Question

1) A distress flare is shot straight up from a ship’s bridge 75 ft above the water with an initial
velocity of 76 ft/sec.

A) Write a set of parametric equations for the path of the flare.
What window gives you the best picture of the problem situation?

B) What is the height of the flare after 2 seconds?

Answer 1

Parametric equations just require you to define a function of two variables (typically x & y) in terms of a third (ex t). Since this flare is assumed to be moving in two dimensions, parametrization of an x, y equation will suffice.

How can you think about the x position for any given t, since the x is always 0, for any change in t, its function is very simple. x(t) = ?

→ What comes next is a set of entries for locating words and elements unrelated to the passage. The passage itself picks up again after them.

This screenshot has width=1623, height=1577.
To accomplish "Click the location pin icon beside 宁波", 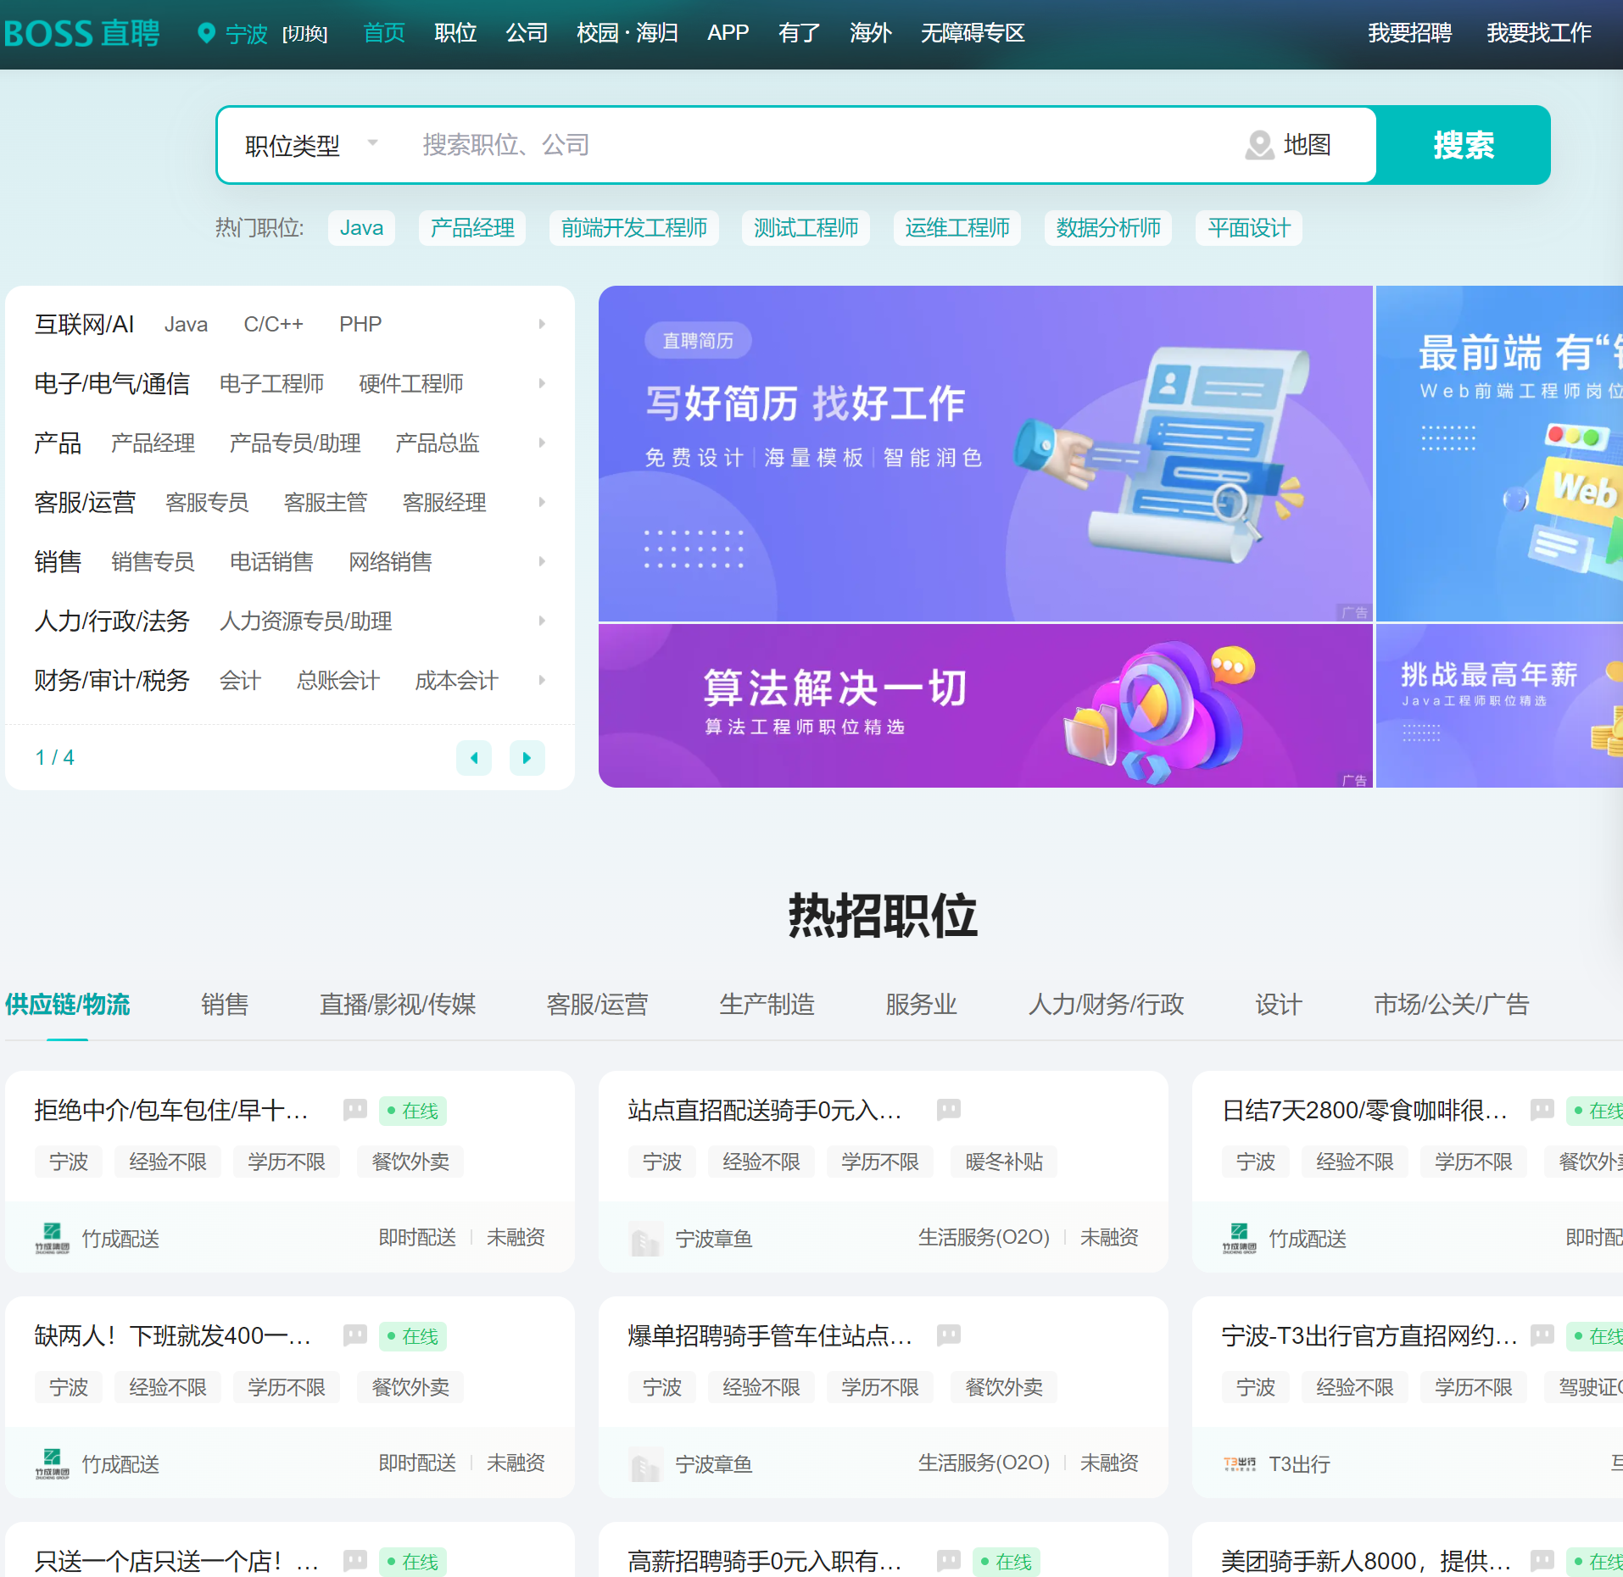I will coord(205,33).
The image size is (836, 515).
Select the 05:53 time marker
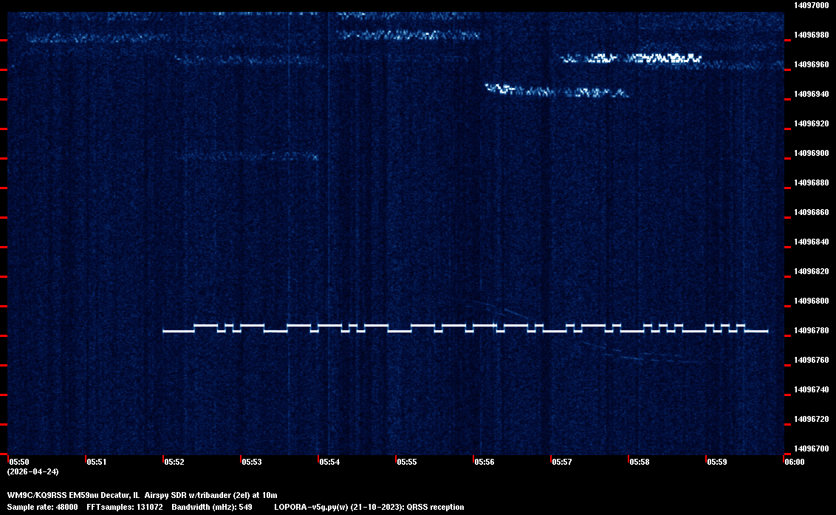pos(252,462)
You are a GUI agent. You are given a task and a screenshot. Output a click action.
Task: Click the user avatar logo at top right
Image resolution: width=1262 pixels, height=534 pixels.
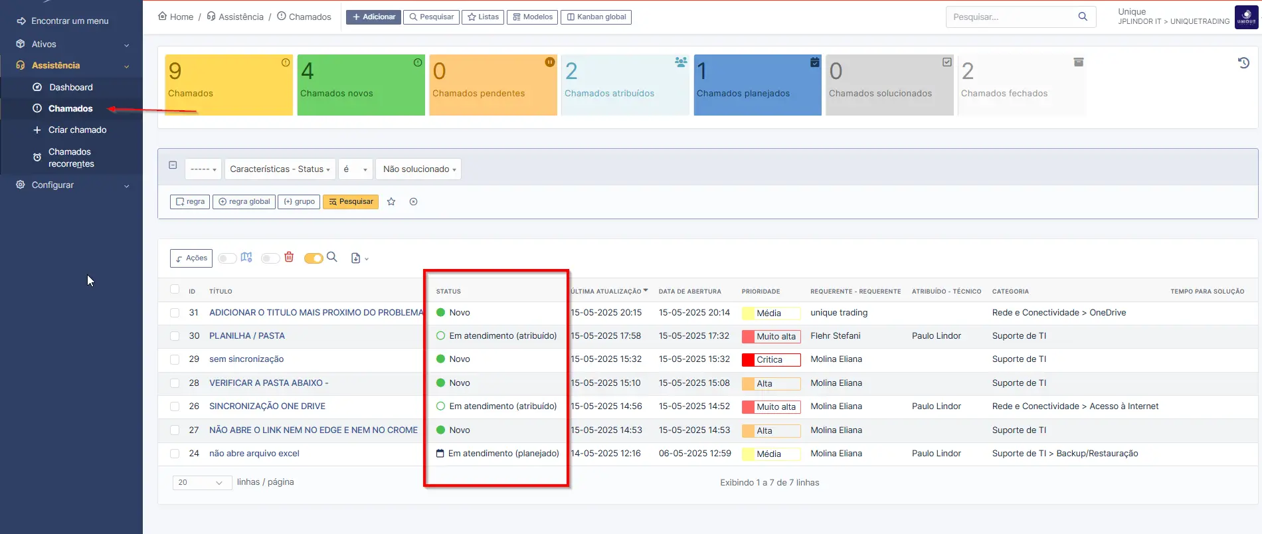(1246, 17)
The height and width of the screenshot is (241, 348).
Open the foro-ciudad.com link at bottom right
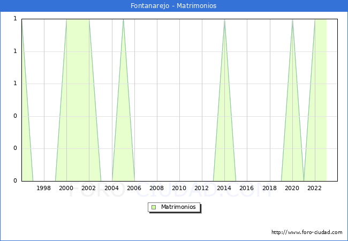(x=307, y=232)
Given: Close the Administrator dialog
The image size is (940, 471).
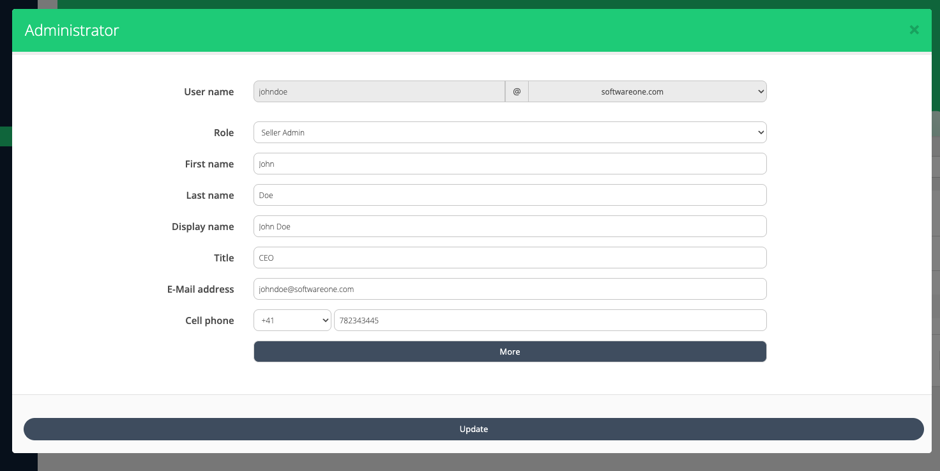Looking at the screenshot, I should 914,30.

For its y position, you need to recall a general motion equation:
\[p(t) = p_0 + v_0(t) + \frac{ 1 }{ 2 }a(t)^2\] This is the general one. If you are solving for y position \[p_y(t) = p_{y0} + v_{y0}(t) + \frac{ 1 }{ 2 }a_{y}(t)^2\] this is the more specific version.

Answer 2

*you need to understand that a = -9.8 (a positive value of gravity, would mean the object is accelerating up into the sky)

Answer 3

what do i write for the parametric equations? I don't know how to do that @cdosborn

Answer 4

They will take the shape, x(t) = ... and y(t) = ... remember that before parametrization you would have y(x) = ... however can you figure out what the x(t) would be?

Answer 5

mmm idk \: I don't really have any idea what I'm doing, I just know I'm about to fail this class. @cdosborn

Answer 6

You're best chance is to seek understanding in these problems, not just the solutions. You're trying to find the path, which means position. Parametrization (introducing another parameter) says can we think of our original variables in terms of another variable. But simply put, were generally thinking about x position in terms of time and y position in terms of time. What is the x position at t=0, how about at t=3, or t=5?